AI Infrastructure Explained
perspectives / Insights

AI Infrastructure Explained

Emily Zhao
March 20, 2024

Innovative applications of AI have captured the public’s imagination over the past year and a half. What’s less appreciated or understood is the infrastructure powering these AI-enabled technologies. But as foundational models get more powerful, we’ll need a strong technology stack that balances performance, cost, and security to enable widespread AI adoption and innovation.

As such, Salesforce Ventures views AI infrastructure as a crucial part of the market to build and invest in. Within AI infrastructure, a few key elements are most critical: Graphic Processing Units (known as “GPUs”), software that enables usage of GPUs, and the cloud providers that link the hardware and software together.

Understanding these three elements—how they work, how they’re delivered, and what the market looks like—will help founders and innovators execute more effectively and identify new opportunities.

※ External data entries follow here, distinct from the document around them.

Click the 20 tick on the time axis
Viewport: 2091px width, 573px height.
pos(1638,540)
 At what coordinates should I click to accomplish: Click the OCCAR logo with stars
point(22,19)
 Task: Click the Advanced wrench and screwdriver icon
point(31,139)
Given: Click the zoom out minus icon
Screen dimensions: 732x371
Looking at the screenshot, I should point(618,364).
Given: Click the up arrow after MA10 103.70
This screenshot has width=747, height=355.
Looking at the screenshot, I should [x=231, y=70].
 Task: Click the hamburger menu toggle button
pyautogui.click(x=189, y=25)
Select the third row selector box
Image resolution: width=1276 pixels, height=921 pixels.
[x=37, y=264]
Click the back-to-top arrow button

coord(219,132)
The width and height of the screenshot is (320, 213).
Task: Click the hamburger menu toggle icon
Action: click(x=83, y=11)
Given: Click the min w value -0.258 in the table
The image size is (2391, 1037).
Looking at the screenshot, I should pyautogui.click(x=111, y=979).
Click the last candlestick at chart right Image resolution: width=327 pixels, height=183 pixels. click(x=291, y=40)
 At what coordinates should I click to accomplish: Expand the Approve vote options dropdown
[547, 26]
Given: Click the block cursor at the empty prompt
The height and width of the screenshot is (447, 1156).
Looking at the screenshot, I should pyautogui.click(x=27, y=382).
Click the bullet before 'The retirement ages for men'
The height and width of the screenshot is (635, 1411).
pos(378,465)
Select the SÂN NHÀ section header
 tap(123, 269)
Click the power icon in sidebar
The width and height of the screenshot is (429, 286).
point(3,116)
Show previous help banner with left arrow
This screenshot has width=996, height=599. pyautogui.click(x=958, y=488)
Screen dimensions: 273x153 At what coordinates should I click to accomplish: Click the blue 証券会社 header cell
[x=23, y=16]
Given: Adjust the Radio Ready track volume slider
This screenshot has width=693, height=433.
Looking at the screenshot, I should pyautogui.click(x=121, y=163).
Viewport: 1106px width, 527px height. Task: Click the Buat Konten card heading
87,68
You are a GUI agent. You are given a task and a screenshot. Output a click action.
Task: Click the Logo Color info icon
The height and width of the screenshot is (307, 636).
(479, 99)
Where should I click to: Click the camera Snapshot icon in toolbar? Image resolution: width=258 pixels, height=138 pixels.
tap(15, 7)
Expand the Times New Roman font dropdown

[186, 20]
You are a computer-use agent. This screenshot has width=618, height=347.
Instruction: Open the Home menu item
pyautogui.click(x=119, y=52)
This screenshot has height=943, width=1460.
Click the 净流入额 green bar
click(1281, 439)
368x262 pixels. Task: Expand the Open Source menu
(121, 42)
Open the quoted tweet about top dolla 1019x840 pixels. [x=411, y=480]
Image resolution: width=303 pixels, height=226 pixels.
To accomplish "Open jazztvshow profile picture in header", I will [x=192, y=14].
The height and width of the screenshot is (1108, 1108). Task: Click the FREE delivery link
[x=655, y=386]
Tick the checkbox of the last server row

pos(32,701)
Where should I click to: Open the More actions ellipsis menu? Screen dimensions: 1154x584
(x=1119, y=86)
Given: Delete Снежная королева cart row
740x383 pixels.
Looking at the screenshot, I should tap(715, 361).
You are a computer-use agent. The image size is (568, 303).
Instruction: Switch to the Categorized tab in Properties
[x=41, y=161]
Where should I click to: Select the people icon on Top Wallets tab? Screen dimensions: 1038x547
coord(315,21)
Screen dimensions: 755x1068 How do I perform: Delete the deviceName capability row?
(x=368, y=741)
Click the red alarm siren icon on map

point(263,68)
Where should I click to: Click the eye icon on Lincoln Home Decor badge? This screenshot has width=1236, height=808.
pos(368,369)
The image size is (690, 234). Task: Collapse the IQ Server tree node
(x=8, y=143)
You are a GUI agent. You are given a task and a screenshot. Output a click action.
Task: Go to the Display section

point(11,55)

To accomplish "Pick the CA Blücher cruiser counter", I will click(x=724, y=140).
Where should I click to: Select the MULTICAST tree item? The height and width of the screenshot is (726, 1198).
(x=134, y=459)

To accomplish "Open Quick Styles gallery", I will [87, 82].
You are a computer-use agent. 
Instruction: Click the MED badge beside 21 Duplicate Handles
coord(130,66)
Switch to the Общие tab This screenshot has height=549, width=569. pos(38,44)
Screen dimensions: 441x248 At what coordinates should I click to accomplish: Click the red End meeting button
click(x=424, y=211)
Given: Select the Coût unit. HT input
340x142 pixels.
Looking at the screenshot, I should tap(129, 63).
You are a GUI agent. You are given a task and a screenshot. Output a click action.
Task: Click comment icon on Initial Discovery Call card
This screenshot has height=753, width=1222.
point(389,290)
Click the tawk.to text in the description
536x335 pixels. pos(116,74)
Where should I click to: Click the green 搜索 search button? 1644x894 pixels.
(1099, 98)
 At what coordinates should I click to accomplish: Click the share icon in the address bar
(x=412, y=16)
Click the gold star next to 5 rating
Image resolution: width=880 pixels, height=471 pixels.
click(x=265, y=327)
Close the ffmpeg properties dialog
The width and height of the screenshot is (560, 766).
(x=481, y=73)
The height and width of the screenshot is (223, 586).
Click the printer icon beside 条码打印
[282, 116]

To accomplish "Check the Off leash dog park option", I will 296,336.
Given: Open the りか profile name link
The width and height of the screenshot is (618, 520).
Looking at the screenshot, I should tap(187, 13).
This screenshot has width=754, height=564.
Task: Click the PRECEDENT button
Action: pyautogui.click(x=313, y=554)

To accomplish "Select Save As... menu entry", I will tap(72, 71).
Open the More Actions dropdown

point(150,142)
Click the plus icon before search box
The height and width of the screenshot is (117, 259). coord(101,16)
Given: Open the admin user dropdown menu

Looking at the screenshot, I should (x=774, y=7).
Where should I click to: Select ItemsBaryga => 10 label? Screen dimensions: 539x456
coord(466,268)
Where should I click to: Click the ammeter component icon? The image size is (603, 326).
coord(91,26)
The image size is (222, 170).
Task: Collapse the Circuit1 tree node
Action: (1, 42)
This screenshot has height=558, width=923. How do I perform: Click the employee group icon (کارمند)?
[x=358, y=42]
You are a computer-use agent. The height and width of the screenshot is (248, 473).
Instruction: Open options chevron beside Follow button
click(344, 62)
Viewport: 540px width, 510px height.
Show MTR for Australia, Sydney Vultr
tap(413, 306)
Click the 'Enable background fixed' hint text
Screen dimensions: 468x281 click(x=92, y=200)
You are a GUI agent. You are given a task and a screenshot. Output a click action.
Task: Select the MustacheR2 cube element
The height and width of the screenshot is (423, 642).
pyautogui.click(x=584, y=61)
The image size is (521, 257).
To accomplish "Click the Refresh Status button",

In this write-up, we present our analysis of the AI infrastructure stack, starting with the basics of GPUs and software components and moving to the ways products are delivered and how the market is segmented. 

GPU Hardware

Source: ResearchGate

GPUs are the hardware that powers AI. 

While many traditional servers utilize computer processing units (CPUs), these processors aren’t designed to support parallel computing, which is needed for specialized tasks like deep learning, video gaming / animations, autonomous vehicles, and cryptography. The key difference between GPUs and CPUs is that CPUs have fewer processing cores, and these cores are generalized for running many types of code. GPU cores are simpler and specialized for data-parallel numerical computations, meaning they can perform the same operation on many data points in parallel. 

GPUs are organized into nodes (single server/computing unit), racks (enclosures designed to house multiple sets of computing units and components so they can be stacked), and clusters (a group of connected nodes) within data centers. Users have access to the GPUs at these data centers through virtualization into cloud instances. Data centers that house GPUs must be configured differently than traditional CPU data centers. This is because GPUs require much higher bandwidth for communication between nodes during distributed training, making proprietary interconnects such as InfiniBands necessary. 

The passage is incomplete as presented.